Segun Aremu, of Peculiar Innovative Consulting, observed that the escalating bank lending rate would affect key aspects of Nigeria’s economy in areas such as the real sector. It will also diminish bank risk assets, while exacerbating unemployment and contributing to inflation.
“The implications for the Nigerian economy can be seen in four ways; it will reduce real sector economic growth, meaning that fewer businesses and companies will seek funding from banks,” Aremu said.
He explained that banks serve as conduits for setting up or boosting organizations through loans and capital. High costs would discourage entities from seeking funds, leading to a downturn in real sector activities.
Aremu further elaborated, “The banking rate is the rate at which banks lend to their customers. As this rate increases, the cost of funds for borrowers also rises. The function of the bank is essentially financial intermediation, channeling funds from the surplus side of the economy to the deficit side.”
The deficit side refers to those who need money for business operations, such as purchasing machinery or increasing capital. The surplus side comprises individuals with excess funds who wish to save.
“When the average maximum lending rate was 29.38 percent, credit to the real sector declined, resulting in weakened business activities,” Aremu recalled.
The maximum lending rate is the rate at which commercial banks lend to customers with lower credit ratings. Data from the apex bank’s money market indicator showed that the average maximum lending rate began in January 2024 at 27.07 percent when the MPR was 18.75 percent, and fell to 26.55 percent in February 2024 after the CBN’s monetary policy committee raised the MPR to 22.75 percent.
In March and April 2024, the banking sector’s average maximum lending rate stood at 29.38 percent and 29.49 percent, respectively, amid an MPR of 24.75 percent.
Aremu noted that the high banking lending rate would reduce Nigeria’s Bank Risk Asset, meaning fewer people would take out loans and advances.
“Analysts have predicted a further increase in the maximum lending rate due to the hike to 26.25 percent by the Monetary Policy Committee (MPC) of the CBN at the May 2024 meeting,” he added.
The average maximum lending rate closed at 26.62 percent in 2023, following the CBN’s increase in MPR to 18.75 percent.
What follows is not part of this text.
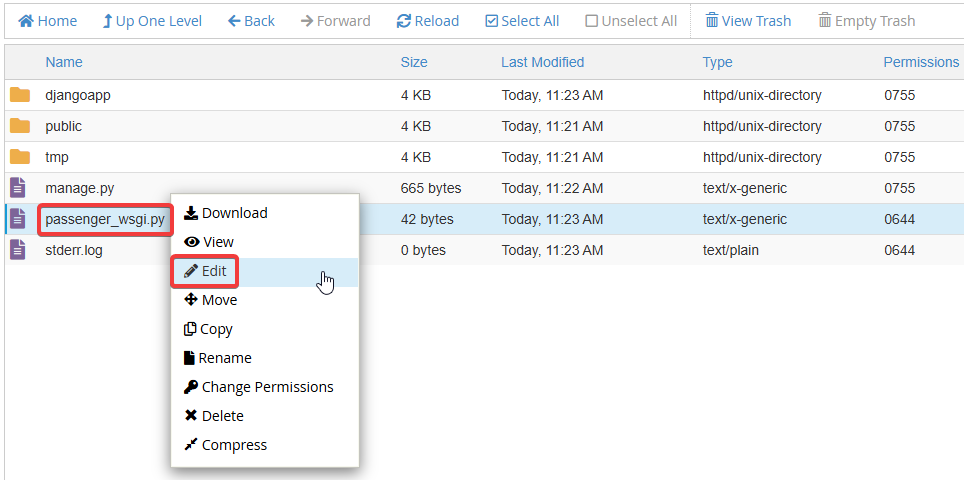Select the manage.py file icon
The image size is (964, 480).
(19, 188)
The unexpected rise in MPR, attributed by the CBN to efforts to curb inflation and alleviate pressure on foreign exchange, has influenced the banking sector’s lending rates.
Despite the challenges posed to the Nigerian business community, the International Monetary Fund (IMF) has commended the MPC’s decision to tighten monetary policy further by increasing the policy rate to 26.25%.
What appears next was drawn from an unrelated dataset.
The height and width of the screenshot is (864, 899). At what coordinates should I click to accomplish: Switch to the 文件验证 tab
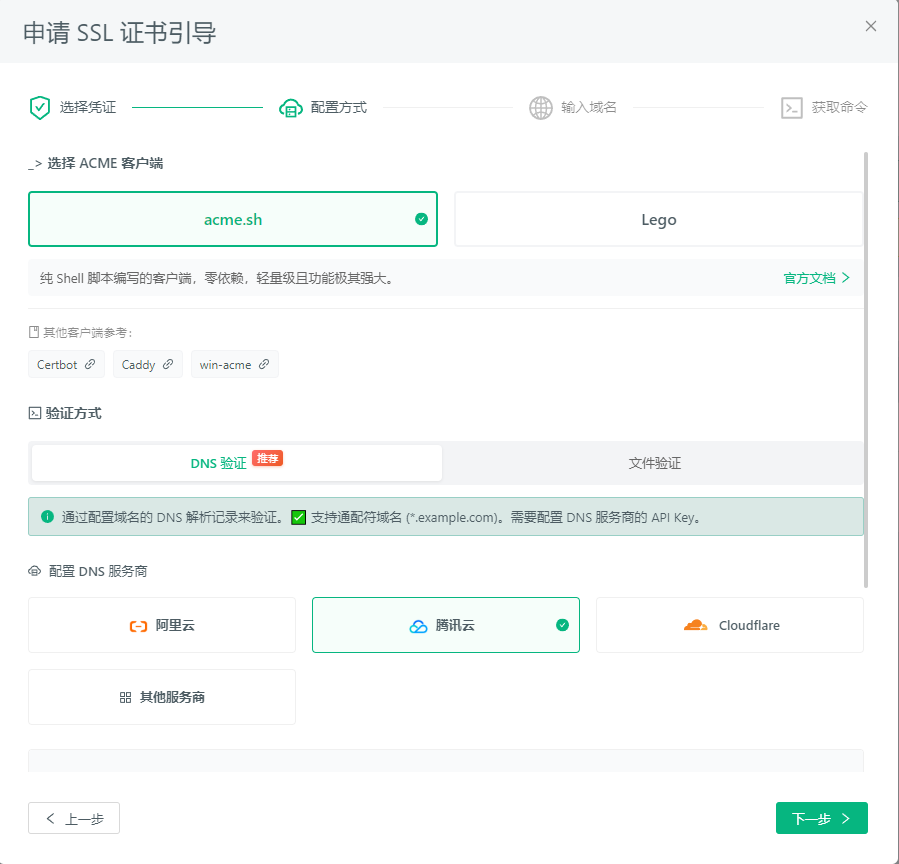coord(654,463)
Aremu also mentioned that the high rate tends to fuel inflation, as some companies will pass on the increased costs of funds to consumers.
“If the cost of funding is too high, companies will look to cut internal costs, which may include reducing employment,” he said.
However, Aremu expressed optimism that the government could still implement several initiatives and incentives, such as tax reductions and rebates for organizations.
He suggested that the government could also empower other sectors of the economy, such as power and agriculture, which would have a ripple effect on the economy.